• GOAL: Pick out every line of the data below that contains the word "Click", and copy each one in full.

• RECORDS SUPPLIED:
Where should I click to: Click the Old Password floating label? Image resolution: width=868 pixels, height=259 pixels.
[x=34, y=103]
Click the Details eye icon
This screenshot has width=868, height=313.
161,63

• TASK SOLUTION:
Where should I click to: Click the Old Password floating label? Image resolution: width=868 pixels, height=259 pixels.
Click the Details eye icon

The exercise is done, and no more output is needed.